Pandemic Times… Licensing Times for the Exploitation of Patents for Public Use?
In the year two thousand nine in Mexico was declared a national emergency due to the epidemic of human influenza AH1N1, which lasted from May 2 of that year and until August 20 of two thousand ten, according to the respective declarations of the General Health Council published in the Official Journal of the Federation.
As a result of the declaration of an epidemic and the decline in the health of many Mexicans, there was a significant rise in the price of the ever-increasing demand for oseltamivir and zanamivir antivirals, medicinal products used to combat this disease and protected by patents in Mexico with the holder of the pharmaceutical laboratory of Swiss origin Roche in the case of the former and the holder of the Glaxo Smith Klinee laboratory in the case of the latter medicinal product.
At that time of emergency, there was speculation about a latent possibility of satisfying the supply of this much needed drug through the granting of public utility licenses on patents as provided for in the Industrial Property Law, But were the conditions really right for this? , were these times of emergency, licensing time for the exploitation of patents for public use? For that it is first important to know what they referred to as public utility licenses?
A utility licence is an authorisation to exploit one or more patents by a third party for the purpose of assisting in the proper production, presentation or distribution of medicinal products during a declared emergency or for national security reasons.
It is for this reason that, since human influenza AH1N1 was decreed to be a serious disease of priority care, the opportunity to implement this legal assumption was seen to have been fulfilled in the first phase stipulated. However, this was not the case because the circumstances, at the discretion of the authority, did not meet the necessary legal conditions.

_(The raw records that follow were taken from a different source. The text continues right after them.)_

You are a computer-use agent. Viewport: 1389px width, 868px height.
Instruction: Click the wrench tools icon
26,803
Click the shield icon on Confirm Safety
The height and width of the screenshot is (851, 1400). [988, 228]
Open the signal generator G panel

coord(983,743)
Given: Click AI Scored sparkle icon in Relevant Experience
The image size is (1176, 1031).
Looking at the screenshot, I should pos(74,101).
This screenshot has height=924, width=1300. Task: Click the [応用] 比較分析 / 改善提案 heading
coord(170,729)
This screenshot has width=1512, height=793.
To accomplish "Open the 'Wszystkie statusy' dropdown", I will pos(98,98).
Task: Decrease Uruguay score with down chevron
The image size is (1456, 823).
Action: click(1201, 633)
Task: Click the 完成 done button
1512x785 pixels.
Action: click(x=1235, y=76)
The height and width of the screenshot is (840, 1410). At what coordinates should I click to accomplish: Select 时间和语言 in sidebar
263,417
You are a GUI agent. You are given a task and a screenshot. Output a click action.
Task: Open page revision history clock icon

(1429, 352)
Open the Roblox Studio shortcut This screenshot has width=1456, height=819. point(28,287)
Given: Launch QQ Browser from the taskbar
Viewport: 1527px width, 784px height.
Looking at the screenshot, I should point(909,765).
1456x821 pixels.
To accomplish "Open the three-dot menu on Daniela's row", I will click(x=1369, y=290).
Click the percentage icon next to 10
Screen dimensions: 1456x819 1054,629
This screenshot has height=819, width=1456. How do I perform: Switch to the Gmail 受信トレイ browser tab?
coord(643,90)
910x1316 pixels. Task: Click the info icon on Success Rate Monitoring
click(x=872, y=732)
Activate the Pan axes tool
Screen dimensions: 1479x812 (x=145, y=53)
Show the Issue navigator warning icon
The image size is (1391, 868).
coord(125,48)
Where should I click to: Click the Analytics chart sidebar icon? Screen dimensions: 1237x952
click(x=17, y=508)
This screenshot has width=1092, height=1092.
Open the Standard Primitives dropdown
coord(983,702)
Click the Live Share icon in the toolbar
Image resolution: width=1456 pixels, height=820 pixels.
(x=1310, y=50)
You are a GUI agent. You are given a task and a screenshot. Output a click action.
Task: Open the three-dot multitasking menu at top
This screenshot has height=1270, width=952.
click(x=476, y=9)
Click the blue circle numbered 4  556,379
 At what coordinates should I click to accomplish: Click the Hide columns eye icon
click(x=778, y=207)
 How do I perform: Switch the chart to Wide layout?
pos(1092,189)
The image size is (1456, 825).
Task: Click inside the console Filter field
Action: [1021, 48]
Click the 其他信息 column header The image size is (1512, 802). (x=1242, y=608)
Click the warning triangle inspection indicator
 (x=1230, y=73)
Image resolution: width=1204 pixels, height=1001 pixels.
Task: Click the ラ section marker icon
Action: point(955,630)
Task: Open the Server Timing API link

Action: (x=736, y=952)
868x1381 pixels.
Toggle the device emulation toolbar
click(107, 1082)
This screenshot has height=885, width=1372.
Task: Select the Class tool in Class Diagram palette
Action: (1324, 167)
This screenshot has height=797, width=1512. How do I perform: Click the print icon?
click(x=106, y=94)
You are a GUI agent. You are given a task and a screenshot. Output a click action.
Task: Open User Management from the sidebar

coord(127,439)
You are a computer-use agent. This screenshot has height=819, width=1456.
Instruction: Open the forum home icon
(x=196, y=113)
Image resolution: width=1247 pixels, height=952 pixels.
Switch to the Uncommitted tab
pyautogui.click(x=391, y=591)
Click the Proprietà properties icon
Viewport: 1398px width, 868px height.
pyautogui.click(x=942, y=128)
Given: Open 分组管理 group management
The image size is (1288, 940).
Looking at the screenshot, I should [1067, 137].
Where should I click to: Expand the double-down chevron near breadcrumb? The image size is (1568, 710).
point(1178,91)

In the agreement published on 19 May 2000, in addition to ratifying the human influenza AH1N1 as a public health emergency, the authority declared that there were no conditions that prevented, hindered or increased production, provision or distribution of medicines to the population, as preventive measures, public health policies in government purchases of antivirals such as oseltamivir and zanamivir, among others, to cope with the contingency, excellent disposition of patent holders as well as licensees of patented medicines, were of vital support to gradually mitigate the contingency and it was in this way that the attempt to implement the utility licenses on the patents of Roche and Glaxo disappeared.
The unknowns that hover at this moment of Covid-19 pandemic that threatens to continue for several months more than this two thousand twenty, are: Have our institutions learned from the successes and mistakes made during the epidemic of human influenza AH1N1? , could they be more agile, effective and assertive in case it is necessary to implement and authorize public utility licenses on the patents of medicines that help combat the emergency? Or, again, will it all be a good try?
We will have to wait for the answer to all these questions.